La desoladora aparición de Holly Golightly (Audrey Hepburn) empalma con el arribo de Paul Varjak (George Peppard) al edificio en que ella vive. Él, un escritor venido a menos, se fascina inmediatamente con esa chica que parece vivir siempre apurada por cambiarse de atuendo para salir a la próxima fiesta.
Edwards relata así el encuentro de dos personas que han decidido armarse de una gran coraza para lograr sobrevivir en esa jungla de asfalto llamada Nueva York. Y es que ambos, a su manera, prefieren no meditar acerca de su día a día, aceptando una realidad dura pero que, para ponerse a salvo, disfrazan de normalidad: Holly recibe unos dólares de hombres capaces de comprar su “compañía”. Paul, por su lado, acepta los billetes que deja sobre el velador, la adinerada mujer mayor que llega todas las tardes a su departamento.

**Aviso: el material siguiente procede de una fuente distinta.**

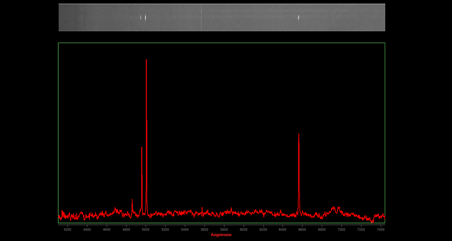Click the broad bump near 6950 Angstroms
Image resolution: width=452 pixels, height=241 pixels.
[x=335, y=208]
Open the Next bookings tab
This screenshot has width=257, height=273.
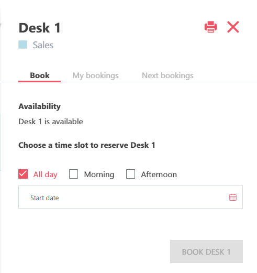point(167,75)
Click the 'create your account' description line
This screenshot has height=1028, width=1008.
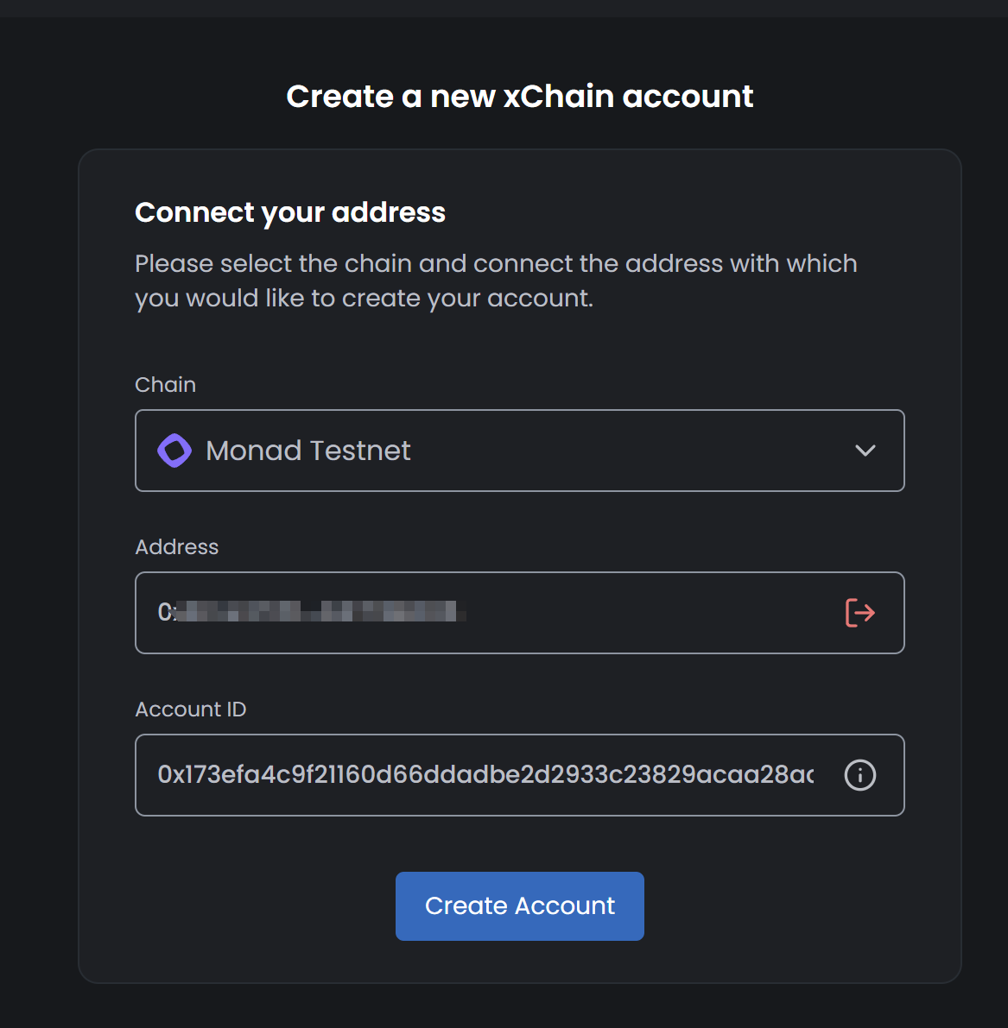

La perturbación que produce la cinta, proviene precisamente, de ese punto. En cómo estos jóvenes ponen su piel en venta y que esa transacción sea parte de la cotidianeidad de los nuevos tiempos. Tiempos de fiestas alocadas en las que el anfitrión repleta su casa de desconocidos dispuestos a divertirse sin involucrarse de manera profunda. La secuencia que mejor representa ese aspecto, es la de la gran reunión organizada por Holly, en la que el desenfreno y la alegría rebosante solo son parte de una máscara que esconde la imposibilidad de comunicarse y estrechar lazos verdaderos.
Es por eso que la coincidencia amorosa, de este dúo de perdedores, resulta casi milagrosa, en plena sociedad salvaje. En ese sentido, el realizador de Días de vino y rosas decide apartar este enamoramiento del sopor enmascarado, para filmarlo de forma distendida, sumando correrías por tiendas y bibliotecas, tragos preparados con el último resto de licor en las botellas, y prendas glamorosas que nunca parecieron tan fáciles de poner (y quitar). Una muestra de que, a pesar de su acritud, Blake Edwards seguía siendo un romántico, y no había perdido, del todo, la fe en las personas.